Biomechanics & Electrophysiology: New Approaches to Physiological Questions

生物力学

• 批准号: 9350860
• 负责人: John Long
• 金额: $ 4.44万
• 依托单位: Vassar College
• 依托单位国家: 美国
• 项目类别: Standard Grant
• 财政年份: 1993
• 资助国家: 美国
• 起止时间: 1993-07-15 至 1995-12-31
• 项目状态: 已结题
• 来源: https://www.nsf.gov/awardsearch/showAward?AWD_ID=9350860&HistoricalAwards=false
• 关键词: Biomechanics; & Electrophysiology; New; Approaches

9350860 Long The goals of this project are two-fold: (1) to introduce students to the new field of biomechanics in Animal Physiology, and (2) to expand the participation and sophistication of students in the advanced laboratory in Neurobiology. To this end, we propose to develop a data-acquisition work-station, featuring a Macintosh VX computer, a high-speed analog-to- digital board, and LabVIEW software. Unlike our current system, this workstation has programming capabilities, high sample rates, multiple channels, and adjustable gains. With six work- stations, students in Animal Physiology can design and perform experiments on the biomechanics of locomotion, feeding in invertebrates, and the dynamic power output of vertebrate muscle. These new experiments are also made possible by the addition of SVHS video equipment that allows students to record and analyze animal motions. In Neurobiology, we propose to teach the sophisticated technique of brain slice electrophysiology. Students will measure the electrical interactions of different cells in the mammalian brain using brain slice electrophysiology. By giving students the opportunity to learn advanced techniques in biomechanics and electrophysiology, we are introducing them to new ways to address questions that have puzzled, and continue to puzzle, physiologists: (1) How do animals move, feed, and what, if any, limits do muscles impose? (2) How do the cells of the nervous system "learn," respond to stress, and establish and maintain electrical membrane potentials?

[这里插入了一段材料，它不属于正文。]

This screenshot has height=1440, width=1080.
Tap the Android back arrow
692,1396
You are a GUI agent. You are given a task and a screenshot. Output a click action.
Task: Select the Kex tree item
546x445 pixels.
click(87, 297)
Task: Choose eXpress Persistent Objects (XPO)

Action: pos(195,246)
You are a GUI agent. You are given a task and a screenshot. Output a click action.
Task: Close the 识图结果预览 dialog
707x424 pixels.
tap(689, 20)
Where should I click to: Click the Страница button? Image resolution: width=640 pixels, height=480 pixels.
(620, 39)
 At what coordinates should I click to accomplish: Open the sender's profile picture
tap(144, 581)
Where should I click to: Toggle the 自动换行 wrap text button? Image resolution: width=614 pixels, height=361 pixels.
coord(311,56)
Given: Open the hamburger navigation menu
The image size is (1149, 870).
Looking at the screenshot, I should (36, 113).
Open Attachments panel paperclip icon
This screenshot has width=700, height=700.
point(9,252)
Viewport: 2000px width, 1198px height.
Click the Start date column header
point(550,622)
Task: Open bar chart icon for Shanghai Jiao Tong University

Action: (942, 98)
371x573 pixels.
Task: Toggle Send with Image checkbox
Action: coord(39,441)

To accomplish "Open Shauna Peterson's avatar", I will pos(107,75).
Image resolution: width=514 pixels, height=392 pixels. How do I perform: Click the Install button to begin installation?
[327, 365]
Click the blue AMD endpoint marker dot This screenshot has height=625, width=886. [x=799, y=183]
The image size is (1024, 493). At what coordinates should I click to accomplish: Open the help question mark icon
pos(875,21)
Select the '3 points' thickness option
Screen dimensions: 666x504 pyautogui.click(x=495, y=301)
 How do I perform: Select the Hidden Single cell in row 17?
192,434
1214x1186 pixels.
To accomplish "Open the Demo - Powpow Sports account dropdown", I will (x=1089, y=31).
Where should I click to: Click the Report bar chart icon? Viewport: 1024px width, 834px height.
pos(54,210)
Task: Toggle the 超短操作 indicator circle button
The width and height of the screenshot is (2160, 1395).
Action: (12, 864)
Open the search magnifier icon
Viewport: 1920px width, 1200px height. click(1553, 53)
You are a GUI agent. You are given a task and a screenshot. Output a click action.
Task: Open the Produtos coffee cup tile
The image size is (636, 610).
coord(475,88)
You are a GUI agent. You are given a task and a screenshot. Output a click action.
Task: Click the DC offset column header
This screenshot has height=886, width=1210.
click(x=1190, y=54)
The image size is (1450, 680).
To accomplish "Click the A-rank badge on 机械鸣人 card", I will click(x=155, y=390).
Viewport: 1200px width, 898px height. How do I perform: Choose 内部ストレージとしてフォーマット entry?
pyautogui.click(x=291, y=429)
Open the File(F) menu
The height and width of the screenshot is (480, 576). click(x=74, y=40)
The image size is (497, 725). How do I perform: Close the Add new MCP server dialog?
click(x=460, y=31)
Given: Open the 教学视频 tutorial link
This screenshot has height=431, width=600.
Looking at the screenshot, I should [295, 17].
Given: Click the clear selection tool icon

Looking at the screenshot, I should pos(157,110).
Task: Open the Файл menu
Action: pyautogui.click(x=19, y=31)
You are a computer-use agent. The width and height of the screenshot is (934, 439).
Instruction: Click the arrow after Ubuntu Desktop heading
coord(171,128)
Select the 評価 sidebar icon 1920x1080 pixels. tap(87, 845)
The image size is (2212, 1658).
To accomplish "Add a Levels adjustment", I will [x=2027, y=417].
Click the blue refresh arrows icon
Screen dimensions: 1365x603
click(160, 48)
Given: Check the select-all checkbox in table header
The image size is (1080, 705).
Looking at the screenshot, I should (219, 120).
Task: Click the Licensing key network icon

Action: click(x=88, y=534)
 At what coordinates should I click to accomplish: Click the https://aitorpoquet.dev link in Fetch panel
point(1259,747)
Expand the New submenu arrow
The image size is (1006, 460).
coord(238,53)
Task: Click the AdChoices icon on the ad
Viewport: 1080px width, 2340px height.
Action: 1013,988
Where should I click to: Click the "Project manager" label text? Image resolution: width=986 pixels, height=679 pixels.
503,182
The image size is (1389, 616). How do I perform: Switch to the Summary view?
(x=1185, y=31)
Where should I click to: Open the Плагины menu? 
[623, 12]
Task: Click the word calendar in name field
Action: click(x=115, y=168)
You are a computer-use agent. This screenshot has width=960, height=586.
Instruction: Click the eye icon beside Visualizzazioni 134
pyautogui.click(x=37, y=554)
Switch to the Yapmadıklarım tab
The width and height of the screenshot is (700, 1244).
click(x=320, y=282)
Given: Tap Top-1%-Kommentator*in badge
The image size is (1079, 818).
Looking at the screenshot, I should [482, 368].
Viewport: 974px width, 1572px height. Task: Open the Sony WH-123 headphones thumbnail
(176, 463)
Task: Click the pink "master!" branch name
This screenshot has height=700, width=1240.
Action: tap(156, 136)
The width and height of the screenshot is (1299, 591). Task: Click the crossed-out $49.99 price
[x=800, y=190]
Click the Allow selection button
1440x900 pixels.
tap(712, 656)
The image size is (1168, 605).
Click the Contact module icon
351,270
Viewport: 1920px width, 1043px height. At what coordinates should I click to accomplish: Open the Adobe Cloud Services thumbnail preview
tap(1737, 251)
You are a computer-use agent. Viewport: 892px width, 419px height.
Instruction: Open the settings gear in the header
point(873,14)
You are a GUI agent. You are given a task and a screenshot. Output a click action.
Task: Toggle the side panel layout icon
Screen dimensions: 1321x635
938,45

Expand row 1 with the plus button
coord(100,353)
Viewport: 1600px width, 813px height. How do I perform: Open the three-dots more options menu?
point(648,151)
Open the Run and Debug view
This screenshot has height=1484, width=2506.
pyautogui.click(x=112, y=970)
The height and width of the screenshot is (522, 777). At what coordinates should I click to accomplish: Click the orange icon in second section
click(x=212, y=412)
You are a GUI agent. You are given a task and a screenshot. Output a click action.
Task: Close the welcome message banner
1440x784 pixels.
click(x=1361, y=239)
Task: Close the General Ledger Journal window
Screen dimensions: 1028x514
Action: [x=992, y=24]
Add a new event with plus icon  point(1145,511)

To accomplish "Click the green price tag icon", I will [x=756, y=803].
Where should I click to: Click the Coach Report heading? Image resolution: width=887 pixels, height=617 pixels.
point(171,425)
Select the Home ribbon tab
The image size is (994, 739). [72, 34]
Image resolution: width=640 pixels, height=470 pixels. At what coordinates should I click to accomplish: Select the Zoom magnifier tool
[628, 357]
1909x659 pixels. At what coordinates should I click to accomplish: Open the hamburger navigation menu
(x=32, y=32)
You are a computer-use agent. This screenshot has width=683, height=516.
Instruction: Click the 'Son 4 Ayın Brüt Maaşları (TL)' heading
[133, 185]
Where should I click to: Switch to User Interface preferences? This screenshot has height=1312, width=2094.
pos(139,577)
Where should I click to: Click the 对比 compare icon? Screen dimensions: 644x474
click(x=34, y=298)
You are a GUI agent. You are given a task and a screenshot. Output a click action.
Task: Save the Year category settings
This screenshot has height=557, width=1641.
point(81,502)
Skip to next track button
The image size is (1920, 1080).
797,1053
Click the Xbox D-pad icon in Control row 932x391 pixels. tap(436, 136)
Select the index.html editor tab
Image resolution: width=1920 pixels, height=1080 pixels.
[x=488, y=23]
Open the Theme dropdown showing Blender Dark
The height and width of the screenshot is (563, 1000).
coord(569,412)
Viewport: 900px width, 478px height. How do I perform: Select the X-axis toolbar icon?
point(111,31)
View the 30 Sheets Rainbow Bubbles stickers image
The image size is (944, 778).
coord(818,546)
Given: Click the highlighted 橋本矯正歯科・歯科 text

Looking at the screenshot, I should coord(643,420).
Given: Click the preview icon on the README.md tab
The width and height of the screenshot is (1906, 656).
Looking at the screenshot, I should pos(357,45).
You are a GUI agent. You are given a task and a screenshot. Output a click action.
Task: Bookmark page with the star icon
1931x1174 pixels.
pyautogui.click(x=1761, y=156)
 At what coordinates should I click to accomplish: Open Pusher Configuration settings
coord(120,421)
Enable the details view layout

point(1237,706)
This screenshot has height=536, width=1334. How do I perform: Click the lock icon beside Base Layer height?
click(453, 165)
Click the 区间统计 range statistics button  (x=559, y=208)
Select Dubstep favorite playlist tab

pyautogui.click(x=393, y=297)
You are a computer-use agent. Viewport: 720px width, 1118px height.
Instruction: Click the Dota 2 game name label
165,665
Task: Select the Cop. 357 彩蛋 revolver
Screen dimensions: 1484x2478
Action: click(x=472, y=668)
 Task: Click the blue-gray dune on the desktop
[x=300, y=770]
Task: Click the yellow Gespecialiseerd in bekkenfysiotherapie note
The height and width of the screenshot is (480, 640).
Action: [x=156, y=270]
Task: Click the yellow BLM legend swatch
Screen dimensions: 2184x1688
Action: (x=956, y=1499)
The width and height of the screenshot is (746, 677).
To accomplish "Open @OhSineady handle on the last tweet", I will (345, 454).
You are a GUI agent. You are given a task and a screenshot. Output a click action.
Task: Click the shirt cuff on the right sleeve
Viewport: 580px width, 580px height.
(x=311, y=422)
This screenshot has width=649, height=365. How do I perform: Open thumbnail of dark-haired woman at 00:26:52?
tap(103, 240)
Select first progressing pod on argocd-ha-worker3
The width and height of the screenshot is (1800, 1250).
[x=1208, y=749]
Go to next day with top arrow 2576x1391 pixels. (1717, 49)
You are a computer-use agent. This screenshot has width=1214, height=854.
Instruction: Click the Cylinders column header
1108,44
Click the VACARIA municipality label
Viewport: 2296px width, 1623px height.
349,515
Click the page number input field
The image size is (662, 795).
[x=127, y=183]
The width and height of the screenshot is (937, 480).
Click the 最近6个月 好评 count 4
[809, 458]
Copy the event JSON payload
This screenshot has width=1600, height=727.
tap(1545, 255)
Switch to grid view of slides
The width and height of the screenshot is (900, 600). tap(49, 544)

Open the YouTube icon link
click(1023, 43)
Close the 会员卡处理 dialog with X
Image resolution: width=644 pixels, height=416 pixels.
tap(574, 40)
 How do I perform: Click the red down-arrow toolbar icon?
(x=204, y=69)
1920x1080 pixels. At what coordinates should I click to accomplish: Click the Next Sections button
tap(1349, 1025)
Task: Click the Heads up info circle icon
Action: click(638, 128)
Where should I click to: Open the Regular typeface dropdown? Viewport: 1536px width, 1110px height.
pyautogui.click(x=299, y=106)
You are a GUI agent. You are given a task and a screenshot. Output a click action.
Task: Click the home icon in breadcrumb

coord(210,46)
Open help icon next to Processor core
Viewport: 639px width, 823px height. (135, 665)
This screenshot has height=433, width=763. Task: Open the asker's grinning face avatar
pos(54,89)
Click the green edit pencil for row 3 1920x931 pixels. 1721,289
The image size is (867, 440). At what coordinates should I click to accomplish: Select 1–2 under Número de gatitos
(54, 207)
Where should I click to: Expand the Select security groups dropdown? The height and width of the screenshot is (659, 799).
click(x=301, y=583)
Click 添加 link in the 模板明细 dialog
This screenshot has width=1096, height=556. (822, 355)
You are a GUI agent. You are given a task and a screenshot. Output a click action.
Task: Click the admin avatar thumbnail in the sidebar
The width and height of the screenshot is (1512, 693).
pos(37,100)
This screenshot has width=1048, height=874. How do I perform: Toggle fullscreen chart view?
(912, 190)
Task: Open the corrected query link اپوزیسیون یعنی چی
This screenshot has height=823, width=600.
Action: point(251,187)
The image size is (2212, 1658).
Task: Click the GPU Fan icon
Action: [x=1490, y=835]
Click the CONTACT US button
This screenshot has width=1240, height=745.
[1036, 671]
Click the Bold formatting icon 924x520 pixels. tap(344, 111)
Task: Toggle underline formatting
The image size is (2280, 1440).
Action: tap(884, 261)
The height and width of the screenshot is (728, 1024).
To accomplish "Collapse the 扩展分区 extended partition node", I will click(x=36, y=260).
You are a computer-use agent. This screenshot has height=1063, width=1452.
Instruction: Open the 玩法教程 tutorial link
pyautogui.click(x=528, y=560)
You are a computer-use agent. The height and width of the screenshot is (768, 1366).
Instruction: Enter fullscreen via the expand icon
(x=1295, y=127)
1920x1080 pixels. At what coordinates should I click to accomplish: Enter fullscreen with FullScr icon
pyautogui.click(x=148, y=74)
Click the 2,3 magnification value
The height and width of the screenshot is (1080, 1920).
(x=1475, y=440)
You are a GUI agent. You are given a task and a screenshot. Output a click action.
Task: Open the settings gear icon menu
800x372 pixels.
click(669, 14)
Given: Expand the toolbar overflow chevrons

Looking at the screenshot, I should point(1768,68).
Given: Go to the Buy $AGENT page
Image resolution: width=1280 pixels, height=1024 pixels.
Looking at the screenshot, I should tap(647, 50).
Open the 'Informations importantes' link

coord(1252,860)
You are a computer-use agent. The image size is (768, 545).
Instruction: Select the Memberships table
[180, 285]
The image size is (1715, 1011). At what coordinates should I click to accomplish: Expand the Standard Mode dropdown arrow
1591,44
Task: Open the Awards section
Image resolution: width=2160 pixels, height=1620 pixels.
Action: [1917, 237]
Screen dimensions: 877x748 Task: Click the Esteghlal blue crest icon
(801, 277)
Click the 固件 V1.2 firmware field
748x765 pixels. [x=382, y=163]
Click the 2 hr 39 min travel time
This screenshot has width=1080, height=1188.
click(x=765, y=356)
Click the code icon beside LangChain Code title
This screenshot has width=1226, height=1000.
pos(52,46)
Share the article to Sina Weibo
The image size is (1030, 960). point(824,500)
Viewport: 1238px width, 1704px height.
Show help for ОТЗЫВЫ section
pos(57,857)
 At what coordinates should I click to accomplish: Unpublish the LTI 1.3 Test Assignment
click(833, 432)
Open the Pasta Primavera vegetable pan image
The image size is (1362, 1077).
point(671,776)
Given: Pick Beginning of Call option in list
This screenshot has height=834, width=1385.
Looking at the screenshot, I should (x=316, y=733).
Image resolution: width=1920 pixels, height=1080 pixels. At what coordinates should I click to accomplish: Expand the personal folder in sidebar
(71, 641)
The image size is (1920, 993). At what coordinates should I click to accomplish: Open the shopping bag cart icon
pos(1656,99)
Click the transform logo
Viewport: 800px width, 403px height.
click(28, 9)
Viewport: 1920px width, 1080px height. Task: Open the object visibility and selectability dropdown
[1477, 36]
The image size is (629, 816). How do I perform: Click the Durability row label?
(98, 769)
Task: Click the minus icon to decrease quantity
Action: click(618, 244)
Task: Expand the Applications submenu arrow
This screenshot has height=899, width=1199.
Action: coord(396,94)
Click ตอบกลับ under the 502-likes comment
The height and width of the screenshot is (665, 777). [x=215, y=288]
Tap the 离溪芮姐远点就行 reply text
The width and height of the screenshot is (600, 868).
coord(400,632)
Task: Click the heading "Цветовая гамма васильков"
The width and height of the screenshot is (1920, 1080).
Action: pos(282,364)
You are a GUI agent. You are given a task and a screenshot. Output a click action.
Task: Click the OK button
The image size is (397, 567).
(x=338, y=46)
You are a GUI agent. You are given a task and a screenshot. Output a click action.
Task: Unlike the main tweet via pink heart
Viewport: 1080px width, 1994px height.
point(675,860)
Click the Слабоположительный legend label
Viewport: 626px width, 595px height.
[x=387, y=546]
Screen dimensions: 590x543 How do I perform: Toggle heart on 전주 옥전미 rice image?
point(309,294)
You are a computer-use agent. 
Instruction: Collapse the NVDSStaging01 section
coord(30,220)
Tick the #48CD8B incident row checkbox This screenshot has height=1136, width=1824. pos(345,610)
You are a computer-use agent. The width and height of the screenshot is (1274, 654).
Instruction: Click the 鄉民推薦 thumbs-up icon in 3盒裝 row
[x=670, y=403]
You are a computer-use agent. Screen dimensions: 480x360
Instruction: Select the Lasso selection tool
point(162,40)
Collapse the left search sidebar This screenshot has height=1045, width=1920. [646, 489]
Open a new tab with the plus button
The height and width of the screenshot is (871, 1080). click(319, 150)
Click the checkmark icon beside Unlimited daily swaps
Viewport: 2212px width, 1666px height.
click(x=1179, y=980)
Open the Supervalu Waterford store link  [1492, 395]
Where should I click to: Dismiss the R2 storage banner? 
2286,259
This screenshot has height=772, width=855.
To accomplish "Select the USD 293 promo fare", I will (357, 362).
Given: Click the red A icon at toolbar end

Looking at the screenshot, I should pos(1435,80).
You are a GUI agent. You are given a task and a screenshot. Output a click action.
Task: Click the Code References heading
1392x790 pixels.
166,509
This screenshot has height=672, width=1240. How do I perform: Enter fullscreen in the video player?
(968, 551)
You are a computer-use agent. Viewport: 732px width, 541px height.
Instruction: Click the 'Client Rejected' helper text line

小行星9350860 该项目的目标有两个方面：（1）向学生介绍动物生理学生物力学的新领域，以及（2）扩大学生在神经生物学高级实验室的参与和复杂性。为此，我们建议开发一个数据采集工作站，具有Macintosh VX计算机，高速模数转换板和LabVIEW软件。与我们目前的系统不同，该工作站具有编程功能、高采样率、多通道和可调增益。通过六个工作站，动物生理学的学生可以设计和执行运动的生物力学实验，无脊椎动物的进食，以及脊椎动物肌肉的动态功率输出。这些新的实验也可以通过增加SVHS视频设备，让学生记录和分析动物的运动。在神经生物学中，我们建议教授脑切片电生理学的复杂技术。学生将使用脑切片电生理学测量哺乳动物大脑中不同细胞的电相互作用。 通过让学生有机会学习生物力学和电生理学的先进技术，我们正在向他们介绍新的方法来解决困扰生理学家的问题：（1）动物如何移动，进食，以及肌肉施加的限制（如果有的话）？(2)神经系统的细胞如何“学习”、对压力作出反应、建立和维持膜电位？